FP. La fiche technique annonce en moyenne 90 à 95% de sensibilité et de spécificité. Mais le référentiel est rarement indiqué, de même que le seuil. La PCR est un système d’amplification, mais on peut amplifier plus ou moins. La sensibilité du test dépend du nombre de cycles d’amplification qui vont être faits. Mais cette information n’est pas toujours donnée. 
 
WUD. Quels sont les risques de faux négatifs chez les personnes asymptomatiques avec un test antigénique versus un test RT-PCR ? 
FP. C’est un point central : on a plus de risque de faux négatifs avec les tests antigéniques, qui ont une sensibilité moyenne de 65-70%. Une personne sur trois en moyenne sera considérée comme négative alors qu’elle est positive. Avec un test PCR, les faux négatifs sont rares et peuvent s’expliquer notamment par un prélèvement raté. 
 
WUD. Qu’est ce qui fait la différence de sensibilité entre les tests antigéniques et les PCR ? 
FP. La technologie a beaucoup progressé en biologie moléculaire, mais on ne sait pas amplifier une protéine, qui est le constituant de ce virus Sars-CoV2. A la place, nous amplifions le matériel génétique qui code pour cette protéine. Depuis longtemps, on sait amplifier une molécule et en faire des millions. La découverte de la PCR a valu le prix Nobel a son inventeur en 1993 [ndlr : l’Américain Kary Mullis, inventeur de la réaction en chaine par polymérase]. Mais cela demande un matériel un peu plus lourd pour le matériel génétique. 

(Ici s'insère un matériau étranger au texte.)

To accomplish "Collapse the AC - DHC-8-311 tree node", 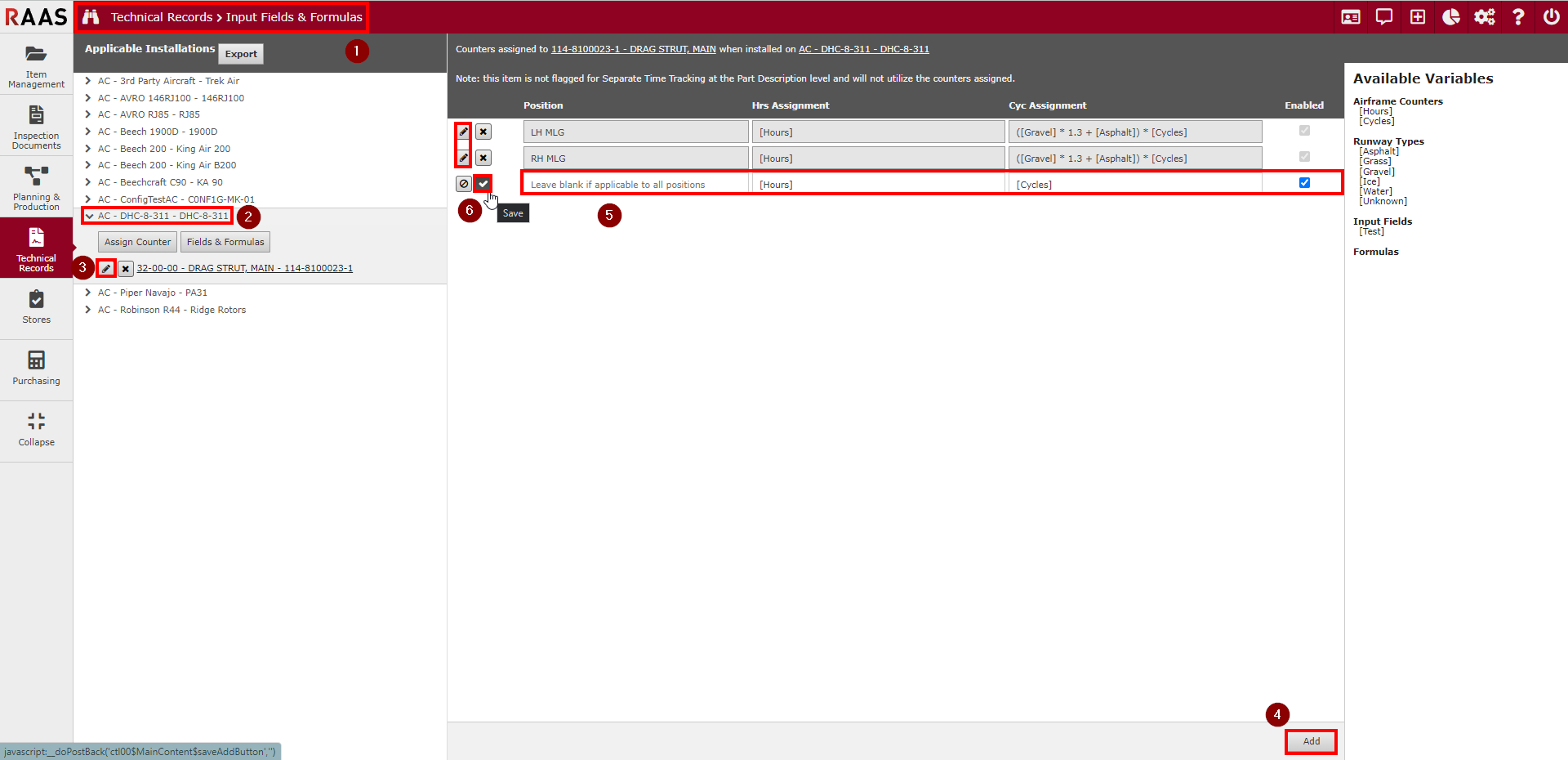I will (x=89, y=216).
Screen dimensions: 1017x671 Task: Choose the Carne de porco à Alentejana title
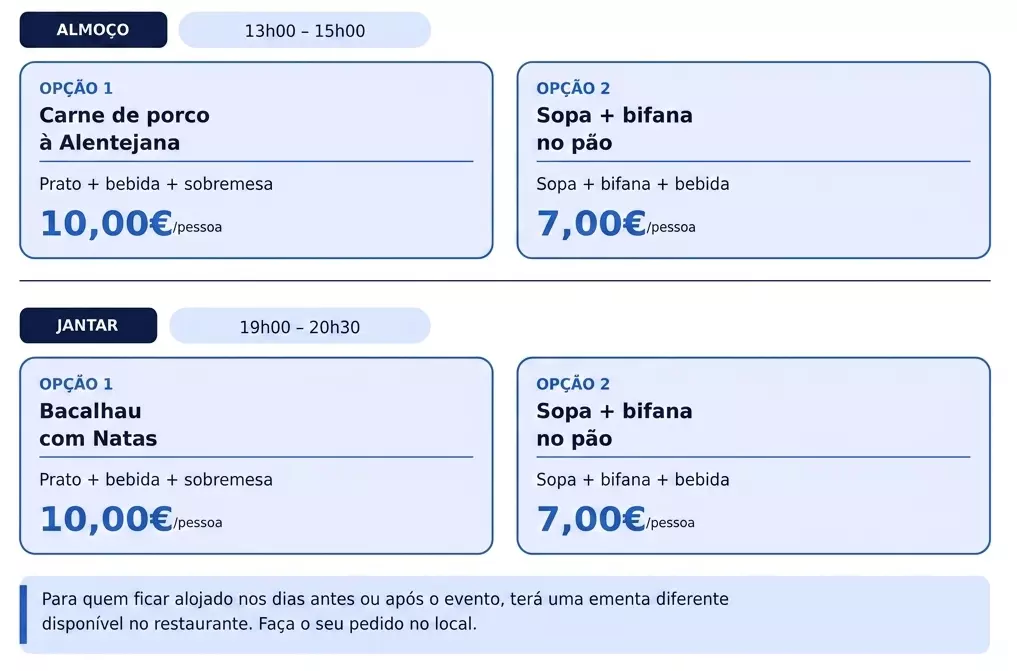(124, 129)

Le test antigénique, lui, marche comme un test de grossesse : on a des anticorps, on voit la présence d’une protéine, et on peut le faire chez le médecin ou même chez soi. 

WUD. Comment communiquer les résultats au patient ? 
FP. Il est vraiment important de bien donner l’information à la personne testée et de ne pas sur-rassurer les personnes testées négatives avec ces tests rapides mais moins sensibles. Même si on est négatif avec un test antigénique, on n’est pas absolument sûr d’être protégé. Et même le test PCR n’est pas infaillible : il peut être négatif un jour J et être positif à J+3 parce que la charge virale a augmenté ! Il faut vraiment être prudent, continuer à porter le masque, à se laver les mains et à garder ses distances avec les autres. Et bien sûr, si on a un test antigénique positif, on se confine pendant dix jours loin de tout le monde.